Generally, this route is for very small changes to schemes that would not be readily noticeable.
There is no statutory definition of ‘non-material’. This is because it will be dependent on the context of the overall scheme – an amendment that is non-material in one context may be material in another.
As a guide, we usually won’t accept amendments if:
- They would result in changes to external details that would materially alter the appearance of a development.
- They materially increase the size of any part of the development.
- They materially increase the height of a building or structure.
- They locate any part of the development closer to a neighbour.
- They change windows or doors in any elevation facing a neighbour.
- They result in a greater visual intrusion, loss or light or feeling of enclosure to neighbours.
- They affect any relevant objections to the original proposal
To seek the Council’s view on non-material changes, a formal application must be made as we do not offer informal advice on this – this is the point of the application.
The procedure cannot be used to make non-material amendments to listed building consents as it only applies to planning permissions.
Amending Conditions or ‘Minor Material Amendments’
Applications can be made under section 73 of the Town and Country Planning Act 1990 to vary or remove conditions of a planning permission but cannot be used to change descriptions, application site boundaries, or extend time limits of permissions.
One of the common uses of this process is to seek amendments to the ‘approved plans’ condition to make changes to a development, which is referred to as a ‘minor material amendment’.
Government guidance states, “there is no statutory definition of a ‘minor material amendment’ but it is likely to include any amendment where its scale and/or nature results in a development which is not substantially different from the one which has been approved.”

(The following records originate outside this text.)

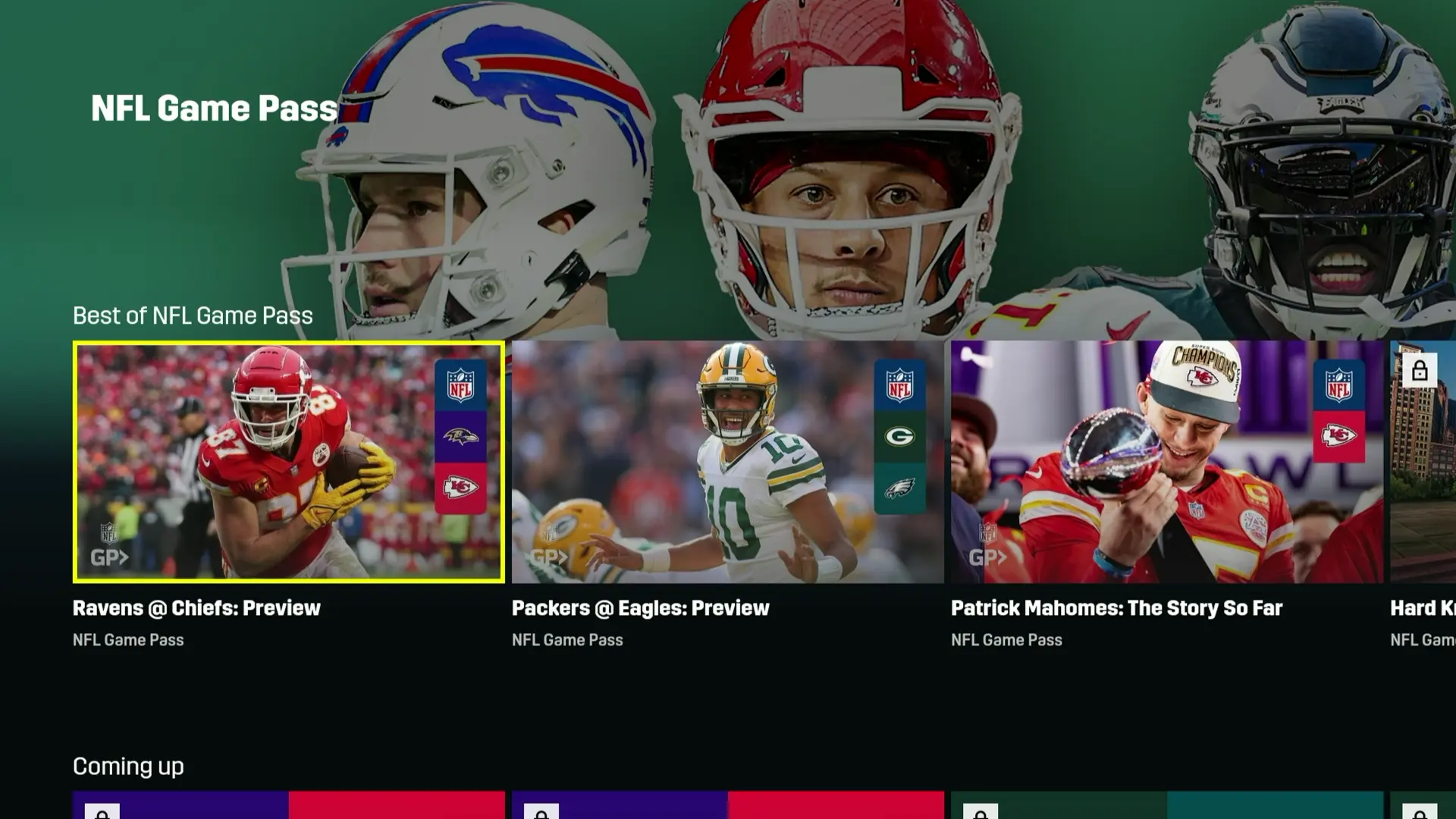
Task: Click the GP> watermark on Ravens @ Chiefs thumbnail
Action: [109, 558]
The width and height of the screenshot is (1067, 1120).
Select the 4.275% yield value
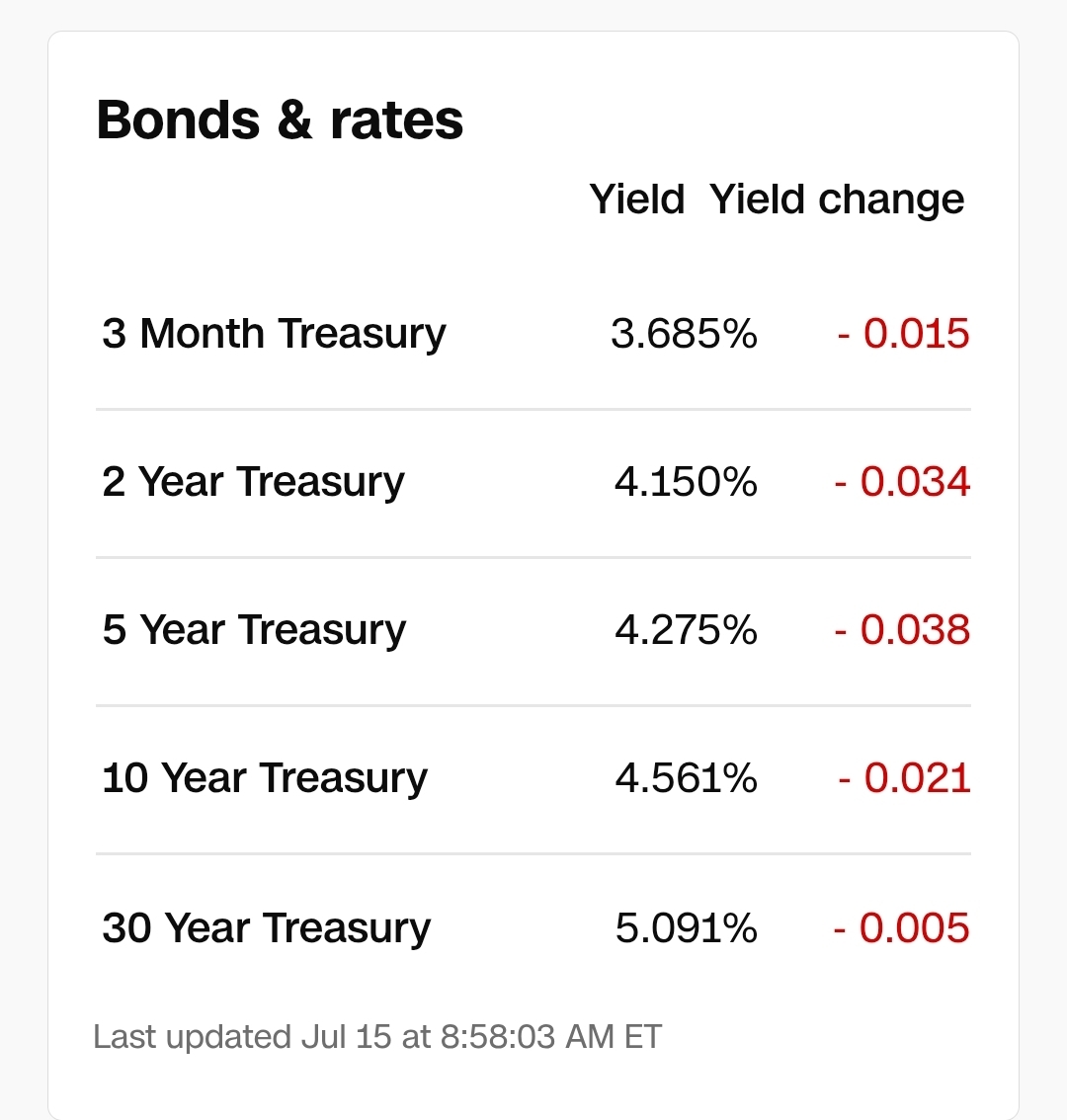tap(686, 630)
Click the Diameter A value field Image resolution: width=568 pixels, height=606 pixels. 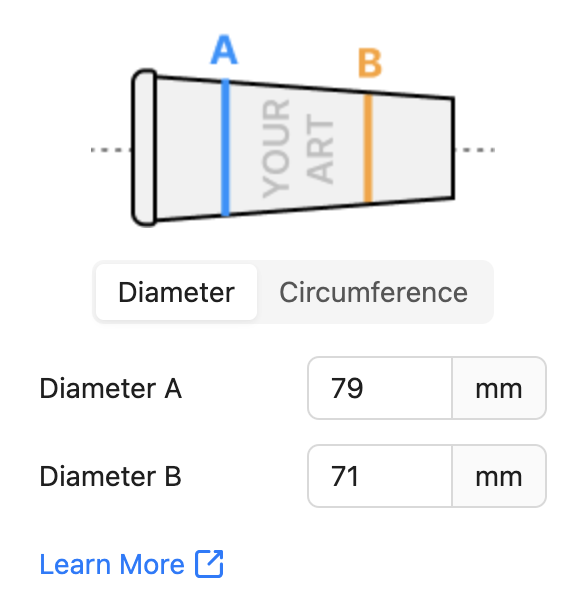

The Council will judge each case on its merits but any material changes to layout, appearance, materials, landscaping and general design matters are likely to be judged as ‘substantial’ and require fresh applications due to the importance the Council attaches to design quality standards.
Pre-application discussions are strongly encouraged to judge the appropriateness of this route.
Test for assessing ‘minor material amendments’
The following tests will be used by the Council to assess the acceptability of a change to an approved scheme using the ‘minor amendment’ procedure:
- Is the proposed change material/significant in terms of its scale?
- Would there be any change to the layout which would affect the character or appearance of the development or reduce quality?
- Would there be any change to the design, external materials or appearance which would affect the character or appearance of the development or reduce quality?
- Would the amendments reverse design improvements secured in the original application?
- Would there be a greater impact on existing trees or would it reduce the quality of a proposed landscaping scheme?
- Would the amendments affect measures that were specifically required by Planning Committee?
- Does the proposed amendment modify any use?
- Would the interests of any third party or body who participated in, or was informed of, the original application be disadvantaged in any way?
- Would the amendment be contrary to any relevant development plan policy?
- Is the proposed change contrary to a restrictive condition on the original permission?
- Would there be significant increases in site coverage, building heights or site levels?
- Would there be additional and/or repositioned windows/doors/openings that would have an impact on neighbouring properties?
If none of these tests are positive, it is likely that we can deal with the proposal as a 'minor amendment'.
Any permission under this route will be a fresh permission so all relevant conditions will be reapplied and, where relevant, revised legal agreements will be required.
If you are in any doubt whether a proposed change is likely to be a ‘minor amendment’, to avoid delays, we recommend applying for a revised full application.